┌─ Passage

Rachel Berger, Concordia University

Fake Foods, Real Struggles: Culinary Nationalism in Interwar India

This paper explores genealogies of food, taste, nutrition and questions of governance in India through attempts to regulate the production and sale of ghee (clarified butter and its mimetic others) in interwar India. It takes as a starting point the ‘ghee wars’ of 1927-9, when Punjab Province pushed to regulate the production of ghee alternatives so as to ensure the quality of the products on offer and regulate the trade in mass-produced food commodities. The idea of food regulation was itself a very new, introduced with the various health acts ratified by the provinces of India in the 1910s and 1920s, but never implemented. As such, the possibility of a reflexive regulatory system brought to the fore a series of questions about the role of the Raj and the power of provincial governance as interwar structures of governance in India took hold: what was the responsibility of the provincial government vis the private lives of the citizen – and especially regarding their embodiment? Was it possible for provincial governments to even attempt to account for – much less regulate – the vast expanse of food production? How could taste and desire be gauged in rational terms, and how could authenticity and fraudulence be measured? What measures of surveillance and discipline could be effectively applied? Finally, and most importunately: could food be governed? This paper uses these questions to examine the unusual debates about clarified butter, its forgeries, and the context of interwar citizenship.

└─
┌─ Source information

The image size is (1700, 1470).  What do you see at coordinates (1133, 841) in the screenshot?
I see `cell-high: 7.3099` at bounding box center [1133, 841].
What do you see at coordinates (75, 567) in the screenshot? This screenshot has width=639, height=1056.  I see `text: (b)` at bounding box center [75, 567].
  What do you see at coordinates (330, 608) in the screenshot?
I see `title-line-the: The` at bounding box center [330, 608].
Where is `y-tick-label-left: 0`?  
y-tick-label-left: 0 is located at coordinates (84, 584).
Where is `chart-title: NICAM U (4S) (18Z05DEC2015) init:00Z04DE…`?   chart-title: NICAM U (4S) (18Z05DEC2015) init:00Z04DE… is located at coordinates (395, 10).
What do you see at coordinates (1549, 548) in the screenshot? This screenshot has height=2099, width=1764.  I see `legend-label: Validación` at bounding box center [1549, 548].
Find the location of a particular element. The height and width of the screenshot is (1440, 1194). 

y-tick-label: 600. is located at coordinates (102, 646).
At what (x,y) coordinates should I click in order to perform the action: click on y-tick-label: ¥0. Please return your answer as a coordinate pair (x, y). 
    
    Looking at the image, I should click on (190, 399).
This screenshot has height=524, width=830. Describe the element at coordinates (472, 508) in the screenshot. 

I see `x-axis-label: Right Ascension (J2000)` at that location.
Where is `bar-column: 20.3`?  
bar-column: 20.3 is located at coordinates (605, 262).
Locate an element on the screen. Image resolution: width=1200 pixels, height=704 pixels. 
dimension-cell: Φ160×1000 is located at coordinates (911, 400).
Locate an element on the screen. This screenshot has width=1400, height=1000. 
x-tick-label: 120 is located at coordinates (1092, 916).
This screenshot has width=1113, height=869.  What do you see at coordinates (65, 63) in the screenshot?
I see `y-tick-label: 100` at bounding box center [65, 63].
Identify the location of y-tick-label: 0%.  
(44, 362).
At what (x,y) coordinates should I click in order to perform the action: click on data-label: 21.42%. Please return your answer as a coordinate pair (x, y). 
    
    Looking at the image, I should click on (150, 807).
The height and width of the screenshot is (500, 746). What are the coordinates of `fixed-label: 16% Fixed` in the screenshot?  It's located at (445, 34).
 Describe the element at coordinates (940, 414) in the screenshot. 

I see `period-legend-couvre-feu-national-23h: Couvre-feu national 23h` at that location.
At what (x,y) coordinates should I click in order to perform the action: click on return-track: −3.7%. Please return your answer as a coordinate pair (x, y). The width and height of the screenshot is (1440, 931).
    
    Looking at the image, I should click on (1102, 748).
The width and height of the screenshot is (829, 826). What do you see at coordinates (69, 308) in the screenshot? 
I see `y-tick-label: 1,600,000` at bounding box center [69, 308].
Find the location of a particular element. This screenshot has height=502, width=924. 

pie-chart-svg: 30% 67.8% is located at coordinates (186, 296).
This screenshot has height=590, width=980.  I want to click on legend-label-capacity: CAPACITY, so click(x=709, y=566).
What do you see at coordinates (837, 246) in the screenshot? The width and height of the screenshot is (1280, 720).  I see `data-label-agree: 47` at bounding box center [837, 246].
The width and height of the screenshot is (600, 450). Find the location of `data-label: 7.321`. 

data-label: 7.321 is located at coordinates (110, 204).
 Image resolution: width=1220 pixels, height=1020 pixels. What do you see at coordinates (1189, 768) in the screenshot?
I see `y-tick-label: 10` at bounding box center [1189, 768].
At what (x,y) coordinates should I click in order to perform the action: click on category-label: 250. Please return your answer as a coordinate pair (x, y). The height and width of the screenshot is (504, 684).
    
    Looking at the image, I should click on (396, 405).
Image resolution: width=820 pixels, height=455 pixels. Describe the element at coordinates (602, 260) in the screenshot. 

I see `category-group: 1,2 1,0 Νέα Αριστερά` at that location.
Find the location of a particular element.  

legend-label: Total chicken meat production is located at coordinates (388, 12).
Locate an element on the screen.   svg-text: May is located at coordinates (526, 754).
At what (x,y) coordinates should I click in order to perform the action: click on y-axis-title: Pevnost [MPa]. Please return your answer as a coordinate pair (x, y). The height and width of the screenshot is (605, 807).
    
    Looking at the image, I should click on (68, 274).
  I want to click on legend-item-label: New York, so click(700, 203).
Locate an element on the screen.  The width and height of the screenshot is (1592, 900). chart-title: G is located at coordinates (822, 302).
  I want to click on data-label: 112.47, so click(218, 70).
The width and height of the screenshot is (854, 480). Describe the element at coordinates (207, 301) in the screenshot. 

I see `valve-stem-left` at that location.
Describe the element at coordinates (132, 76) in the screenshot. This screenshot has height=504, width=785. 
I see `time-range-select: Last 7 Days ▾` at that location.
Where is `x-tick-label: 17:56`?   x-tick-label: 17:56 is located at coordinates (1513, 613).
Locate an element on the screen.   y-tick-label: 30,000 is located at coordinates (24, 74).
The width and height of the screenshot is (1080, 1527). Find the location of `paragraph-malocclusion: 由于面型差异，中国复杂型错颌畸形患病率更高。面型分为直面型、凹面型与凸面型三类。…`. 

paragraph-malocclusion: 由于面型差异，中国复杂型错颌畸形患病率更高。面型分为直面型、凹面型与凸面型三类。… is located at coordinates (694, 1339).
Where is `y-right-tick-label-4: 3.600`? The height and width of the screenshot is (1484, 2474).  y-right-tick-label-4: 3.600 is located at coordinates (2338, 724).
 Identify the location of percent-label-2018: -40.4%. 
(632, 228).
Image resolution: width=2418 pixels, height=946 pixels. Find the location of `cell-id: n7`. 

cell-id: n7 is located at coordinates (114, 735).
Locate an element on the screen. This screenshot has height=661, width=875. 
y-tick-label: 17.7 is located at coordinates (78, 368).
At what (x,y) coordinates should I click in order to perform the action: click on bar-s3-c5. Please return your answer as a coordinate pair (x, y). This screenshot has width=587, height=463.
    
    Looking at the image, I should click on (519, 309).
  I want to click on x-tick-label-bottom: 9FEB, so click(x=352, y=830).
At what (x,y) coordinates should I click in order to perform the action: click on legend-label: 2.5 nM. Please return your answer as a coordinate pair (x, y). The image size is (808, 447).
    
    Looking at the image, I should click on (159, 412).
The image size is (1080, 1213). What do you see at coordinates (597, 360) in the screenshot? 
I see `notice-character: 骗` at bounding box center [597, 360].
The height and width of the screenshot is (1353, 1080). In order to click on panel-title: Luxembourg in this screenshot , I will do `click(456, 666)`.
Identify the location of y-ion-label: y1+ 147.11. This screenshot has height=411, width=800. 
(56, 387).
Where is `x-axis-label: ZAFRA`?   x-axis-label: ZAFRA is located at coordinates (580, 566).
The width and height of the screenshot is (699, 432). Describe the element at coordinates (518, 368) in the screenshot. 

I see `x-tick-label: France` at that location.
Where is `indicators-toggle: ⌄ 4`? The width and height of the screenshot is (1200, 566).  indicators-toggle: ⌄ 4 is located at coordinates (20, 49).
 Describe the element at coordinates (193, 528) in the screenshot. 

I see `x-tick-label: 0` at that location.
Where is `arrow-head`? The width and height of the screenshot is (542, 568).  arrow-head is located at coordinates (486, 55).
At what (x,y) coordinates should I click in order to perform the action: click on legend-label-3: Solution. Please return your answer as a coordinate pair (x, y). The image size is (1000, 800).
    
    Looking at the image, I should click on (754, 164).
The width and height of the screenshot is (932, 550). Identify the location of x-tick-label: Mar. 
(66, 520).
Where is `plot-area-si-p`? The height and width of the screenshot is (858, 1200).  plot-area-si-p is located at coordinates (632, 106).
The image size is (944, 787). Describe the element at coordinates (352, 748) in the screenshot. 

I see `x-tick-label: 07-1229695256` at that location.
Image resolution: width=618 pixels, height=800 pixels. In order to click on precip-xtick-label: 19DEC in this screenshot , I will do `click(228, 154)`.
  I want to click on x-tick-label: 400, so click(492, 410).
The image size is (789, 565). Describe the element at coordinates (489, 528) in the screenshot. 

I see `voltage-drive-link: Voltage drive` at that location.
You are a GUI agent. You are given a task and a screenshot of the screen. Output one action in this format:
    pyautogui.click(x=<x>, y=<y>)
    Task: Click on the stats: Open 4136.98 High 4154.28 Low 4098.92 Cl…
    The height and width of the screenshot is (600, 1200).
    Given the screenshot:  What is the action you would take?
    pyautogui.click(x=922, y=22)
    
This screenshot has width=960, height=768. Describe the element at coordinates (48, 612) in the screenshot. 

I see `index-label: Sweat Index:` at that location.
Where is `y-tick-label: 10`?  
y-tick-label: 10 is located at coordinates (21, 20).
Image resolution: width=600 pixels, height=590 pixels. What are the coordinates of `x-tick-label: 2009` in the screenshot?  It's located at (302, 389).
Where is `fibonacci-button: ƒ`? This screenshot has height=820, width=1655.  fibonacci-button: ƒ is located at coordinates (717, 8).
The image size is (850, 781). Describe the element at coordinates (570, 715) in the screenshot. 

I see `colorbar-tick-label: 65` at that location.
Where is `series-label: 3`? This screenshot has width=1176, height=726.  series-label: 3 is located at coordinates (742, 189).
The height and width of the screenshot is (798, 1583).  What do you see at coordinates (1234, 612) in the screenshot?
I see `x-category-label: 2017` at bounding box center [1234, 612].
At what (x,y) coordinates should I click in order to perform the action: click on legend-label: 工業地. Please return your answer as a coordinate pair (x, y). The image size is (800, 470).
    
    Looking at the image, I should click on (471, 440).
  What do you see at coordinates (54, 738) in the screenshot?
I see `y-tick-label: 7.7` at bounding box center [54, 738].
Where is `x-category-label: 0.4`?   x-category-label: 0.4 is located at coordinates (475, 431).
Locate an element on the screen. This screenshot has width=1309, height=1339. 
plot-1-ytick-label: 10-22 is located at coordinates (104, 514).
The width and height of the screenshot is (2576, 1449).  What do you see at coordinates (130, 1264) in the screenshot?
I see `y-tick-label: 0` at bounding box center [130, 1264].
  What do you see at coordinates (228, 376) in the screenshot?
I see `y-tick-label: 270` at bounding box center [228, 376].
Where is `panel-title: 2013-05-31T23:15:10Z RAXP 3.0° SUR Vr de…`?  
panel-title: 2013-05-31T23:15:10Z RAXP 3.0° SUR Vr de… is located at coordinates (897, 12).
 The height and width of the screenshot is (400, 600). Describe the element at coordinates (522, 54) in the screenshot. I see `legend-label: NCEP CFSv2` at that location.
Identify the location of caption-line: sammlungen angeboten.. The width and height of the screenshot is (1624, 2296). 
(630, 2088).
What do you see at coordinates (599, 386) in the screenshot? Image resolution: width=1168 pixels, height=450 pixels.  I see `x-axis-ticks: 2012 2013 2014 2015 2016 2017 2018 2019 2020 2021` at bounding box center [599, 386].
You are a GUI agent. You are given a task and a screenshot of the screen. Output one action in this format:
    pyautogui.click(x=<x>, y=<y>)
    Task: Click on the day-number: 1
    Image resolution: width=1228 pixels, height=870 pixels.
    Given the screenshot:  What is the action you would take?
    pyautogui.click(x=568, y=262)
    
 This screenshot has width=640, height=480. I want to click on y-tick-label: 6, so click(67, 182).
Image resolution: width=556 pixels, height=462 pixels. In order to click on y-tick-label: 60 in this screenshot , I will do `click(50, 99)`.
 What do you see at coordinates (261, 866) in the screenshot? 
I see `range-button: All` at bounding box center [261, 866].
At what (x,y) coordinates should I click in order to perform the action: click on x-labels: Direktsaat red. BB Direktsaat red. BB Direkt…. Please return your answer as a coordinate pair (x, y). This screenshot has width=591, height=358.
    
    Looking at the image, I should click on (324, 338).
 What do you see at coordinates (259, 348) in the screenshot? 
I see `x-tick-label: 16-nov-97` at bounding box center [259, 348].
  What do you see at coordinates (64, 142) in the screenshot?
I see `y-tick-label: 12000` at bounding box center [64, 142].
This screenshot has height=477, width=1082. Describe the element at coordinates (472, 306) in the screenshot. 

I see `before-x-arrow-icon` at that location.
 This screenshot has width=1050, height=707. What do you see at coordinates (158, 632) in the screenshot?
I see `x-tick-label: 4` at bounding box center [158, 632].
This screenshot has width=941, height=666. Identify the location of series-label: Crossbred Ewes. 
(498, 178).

└─

Task description
Decide whether each statement agrees with the passage on ghee regulation above the rows, giving yes or no and quoting the words that settle it: (a) The ghee wars took place in 1927-9. (b) The health acts of the 1910s and 1920s were put into effect by the provinces. (c) Bengal Province pushed to regulate the production of ghee alternatives.

Written response
(a) Yes: "the ‘ghee wars’ of 1927-9"
(b) No: "ratified by the provinces of India in the 1910s and 1920s, but never implemented"
(c) No: "Punjab Province pushed to regulate the production of ghee alternatives"